For example, I've been working on a news-feed package that  uses soap services to transfer news items from a news instance on one server to news instance on another server. Basically it is just a specialized service for copying CR items from one server to another.  To develop the soap service, I prototyped it using my web-services package (based on nsjava and apache-axis), and then when I was happy with the design, I converted the soap calls to tcl.  In the tcl implmentation, I store message templates with placeholders for interpolating the data necessary for creating the soap message, and then on the receiving end, I use ns_xml to parse the received messages. The soap messages are parsed by a specialized request processor that is hard-coded for the news-feed service.  The tcl implementation is lightweight and, other than the network, there is no perceptible delay.

## Written task 1
In the news-feed passage, what does the receiving end use to parse the received soap messages?

## Record extracts
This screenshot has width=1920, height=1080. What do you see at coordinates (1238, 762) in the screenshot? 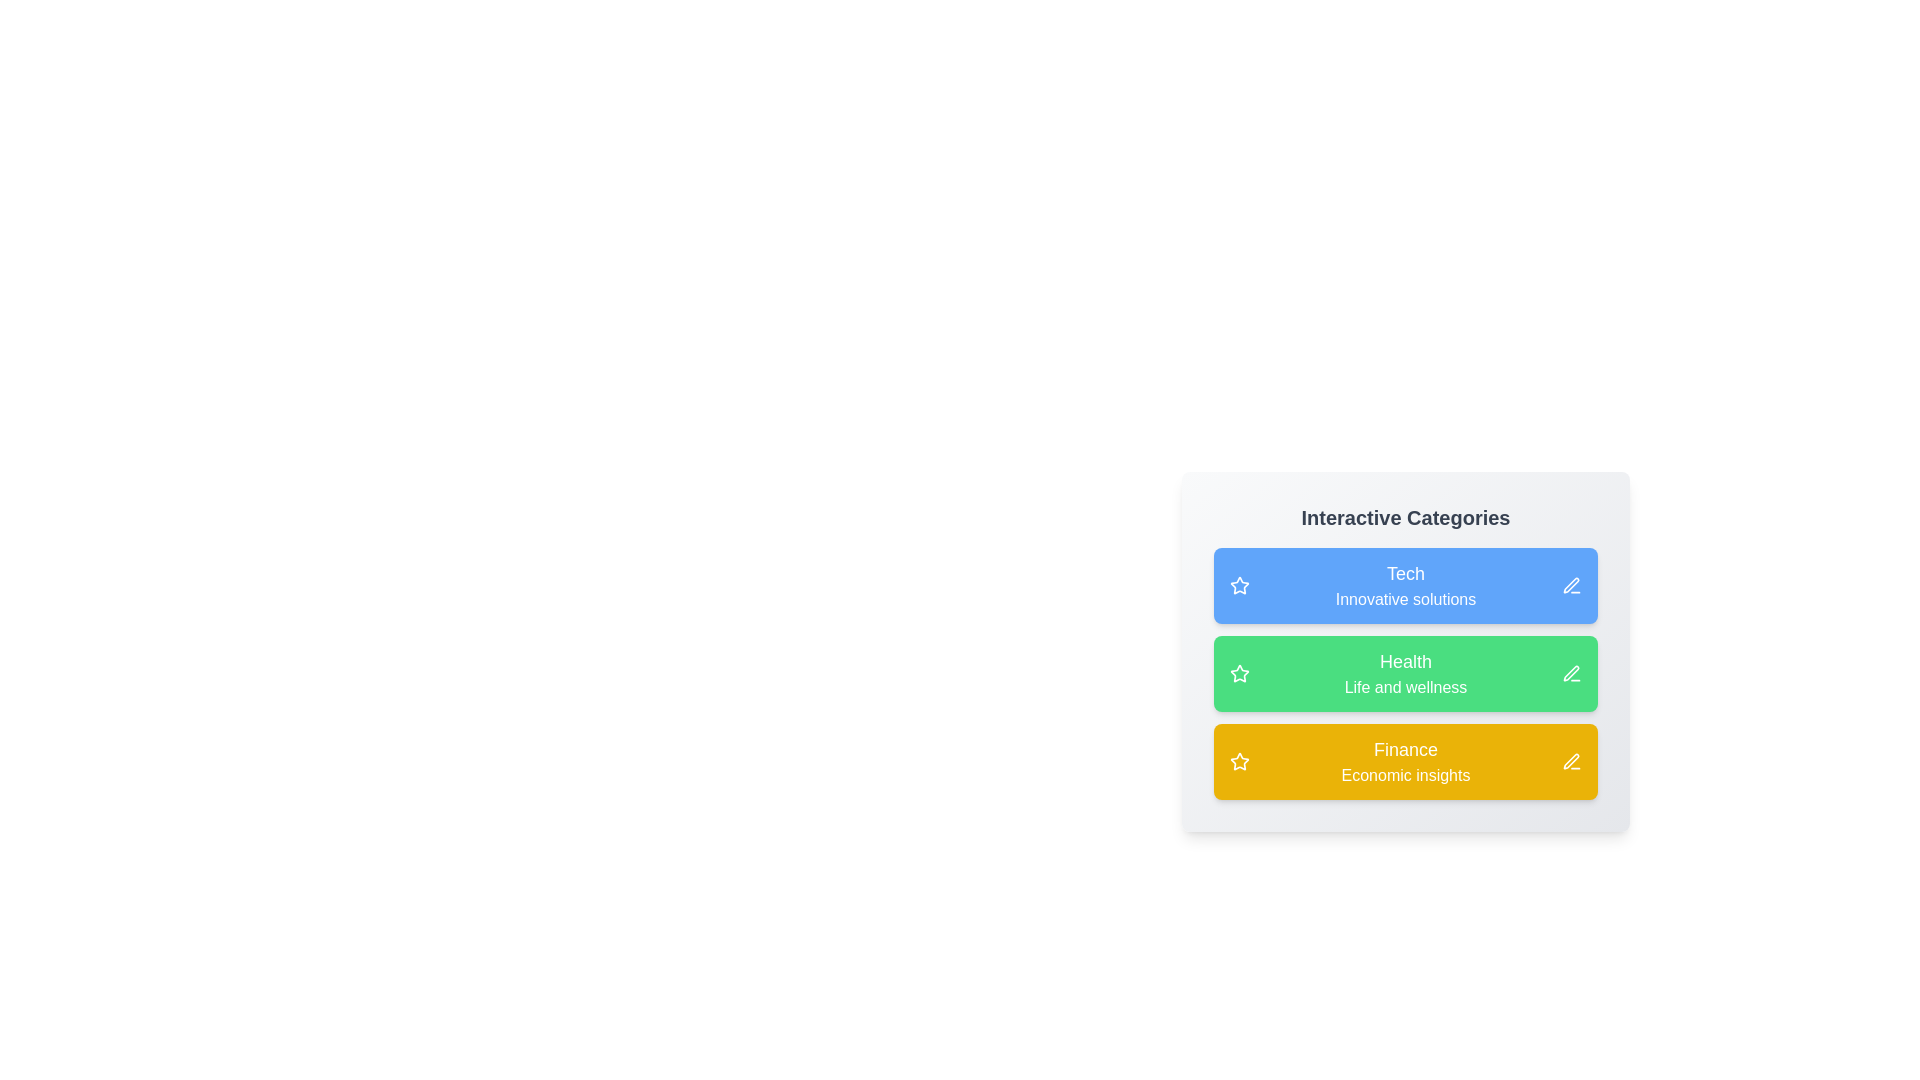
I see `star icon next to the category Finance` at bounding box center [1238, 762].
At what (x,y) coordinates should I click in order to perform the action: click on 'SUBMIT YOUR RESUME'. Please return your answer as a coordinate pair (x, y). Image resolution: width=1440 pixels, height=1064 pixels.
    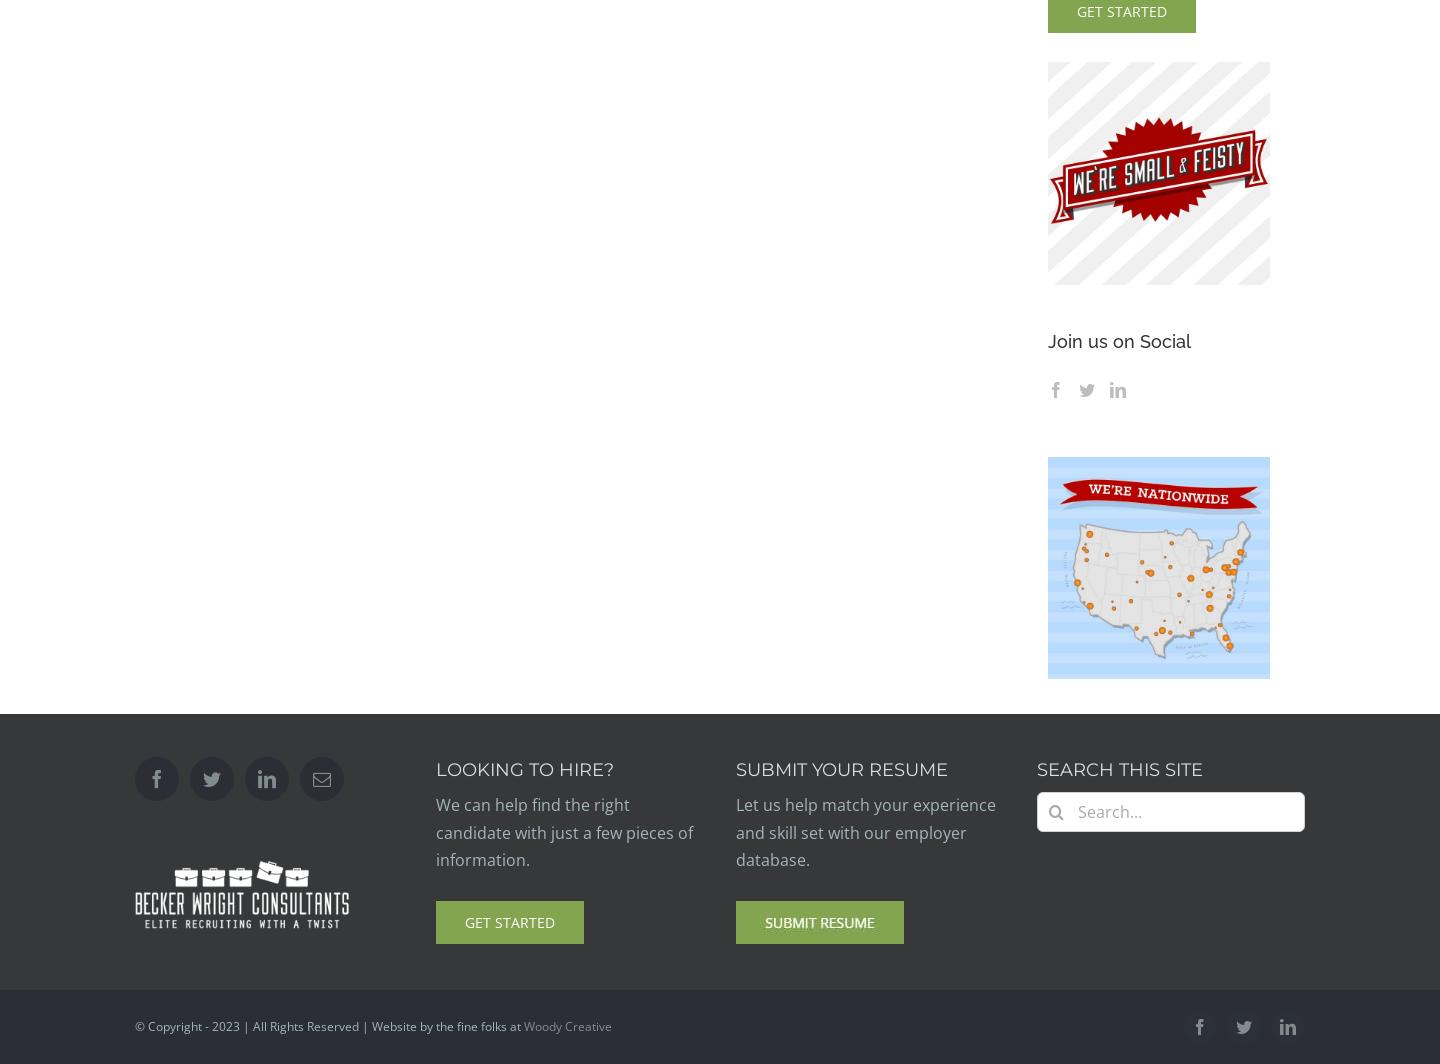
    Looking at the image, I should click on (840, 770).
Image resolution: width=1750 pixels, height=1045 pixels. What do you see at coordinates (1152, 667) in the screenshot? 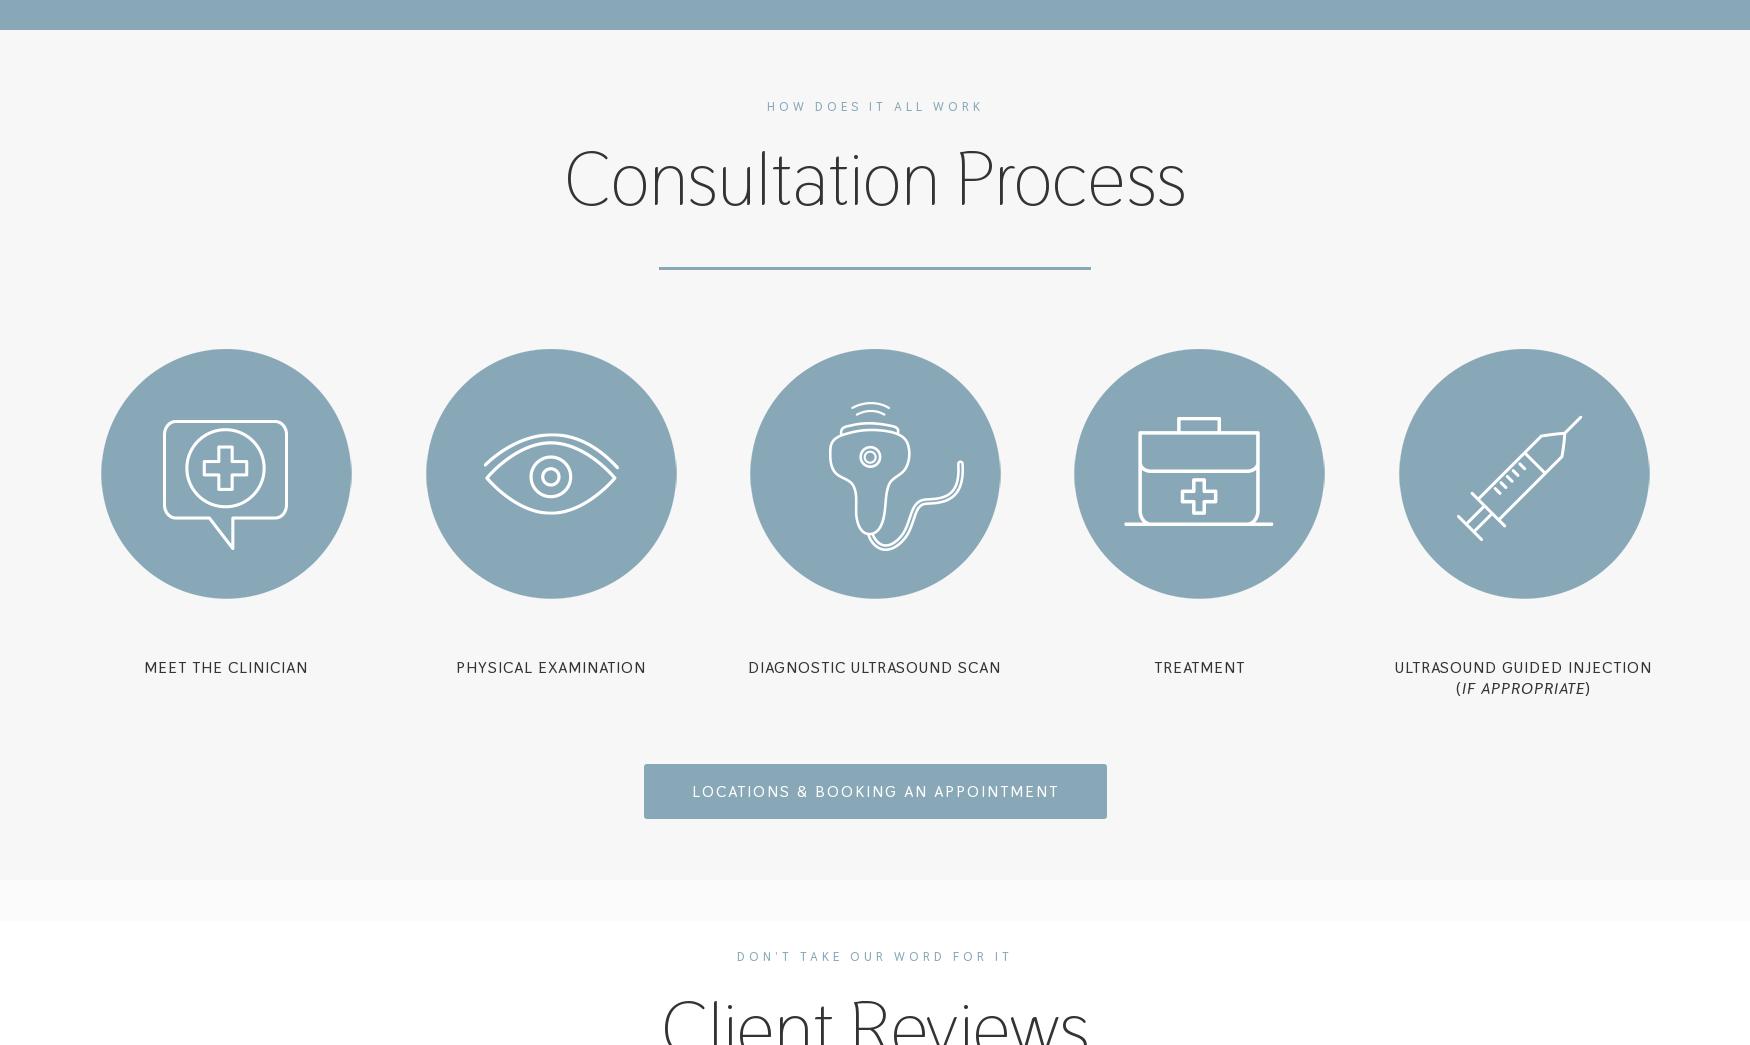
I see `'TREATMENT'` at bounding box center [1152, 667].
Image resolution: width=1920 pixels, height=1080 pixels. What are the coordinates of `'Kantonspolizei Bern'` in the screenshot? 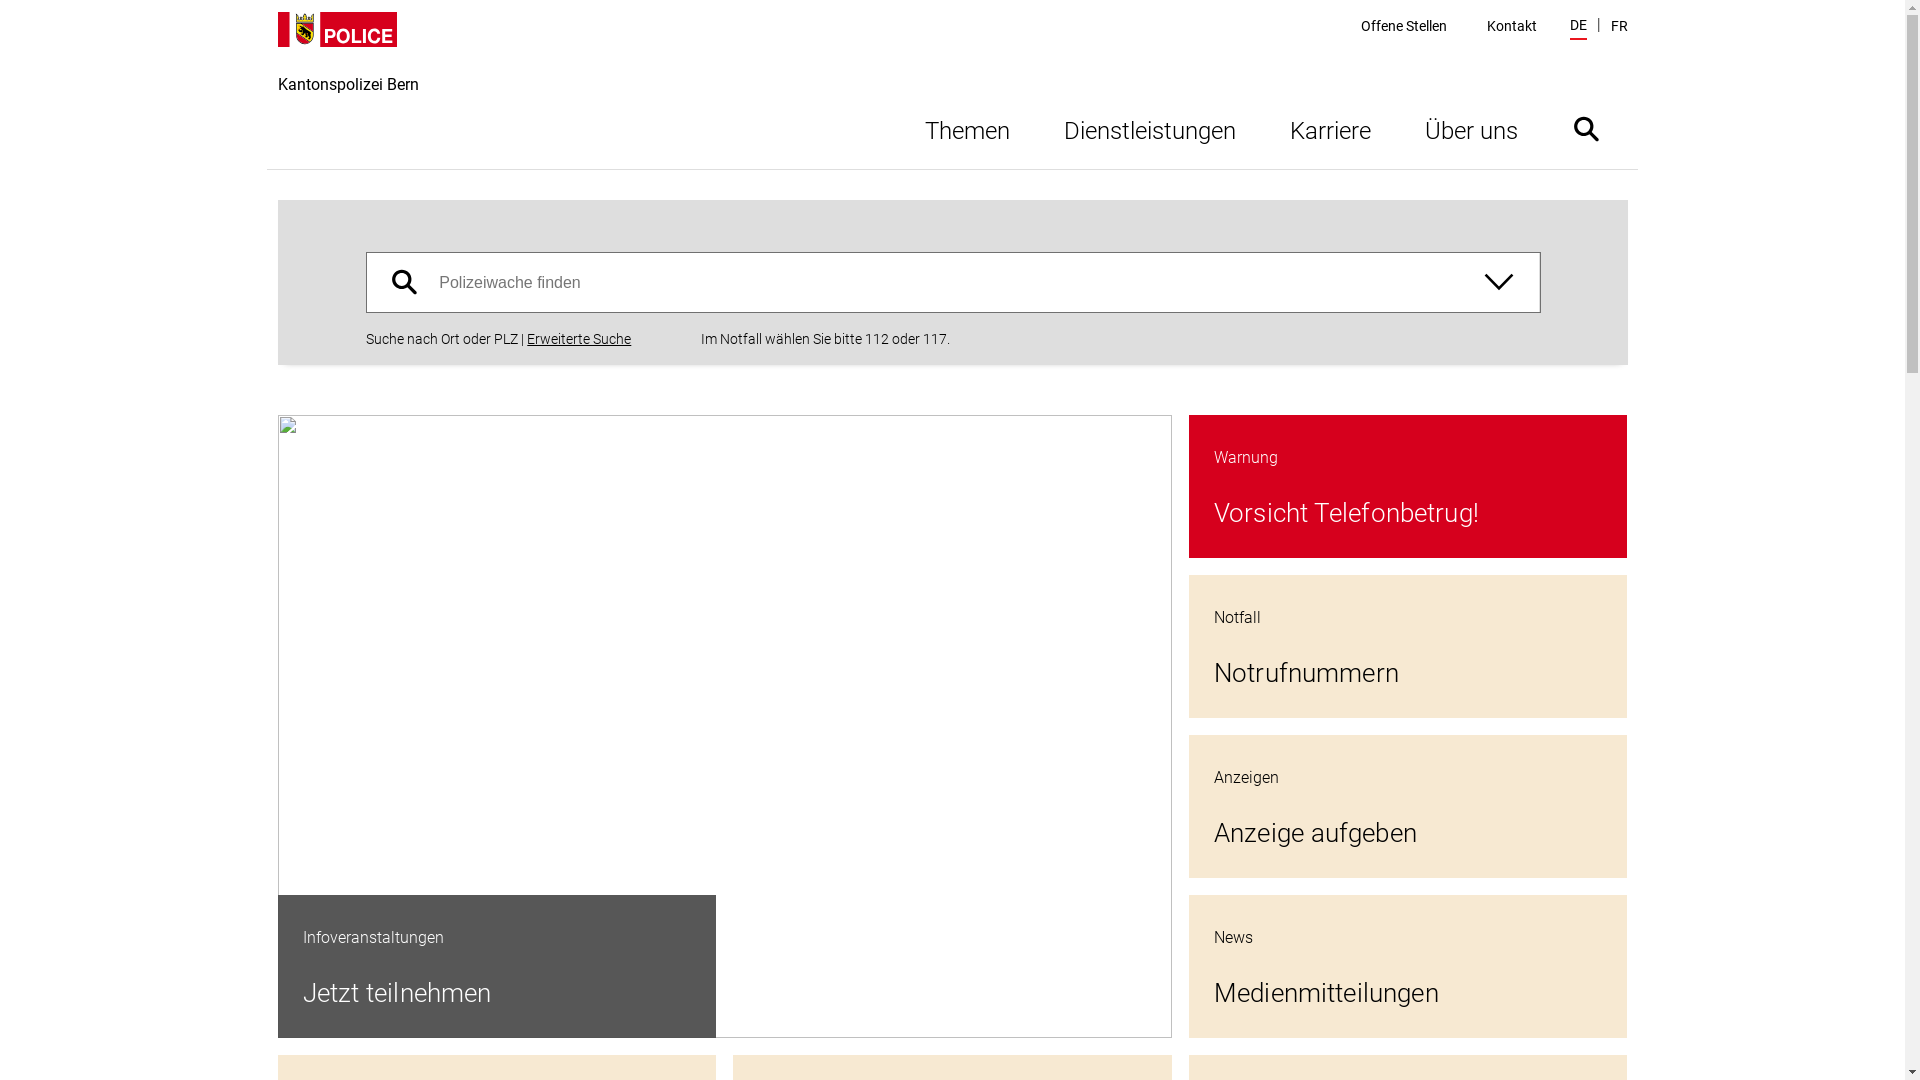 It's located at (277, 88).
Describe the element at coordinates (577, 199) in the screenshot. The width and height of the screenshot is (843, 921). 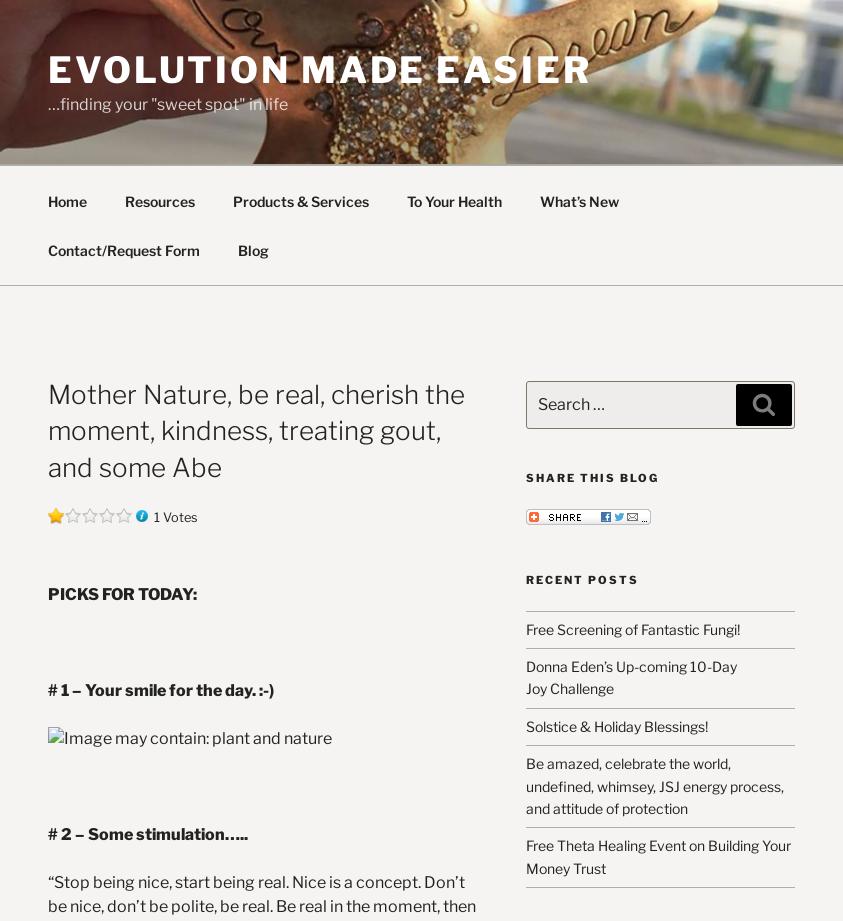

## Written task 2
Rewrite the records from their start through the line containing "center [1238, 762].", replacing "coordinates" with "location" and keeping everything else unchanged. Leave the pictures out.

## Exercise response 1
ns_xml

## Exercise response 2
This screenshot has width=1920, height=1080. What do you see at location (1238, 762) in the screenshot? 
I see `star icon next to the category Finance` at bounding box center [1238, 762].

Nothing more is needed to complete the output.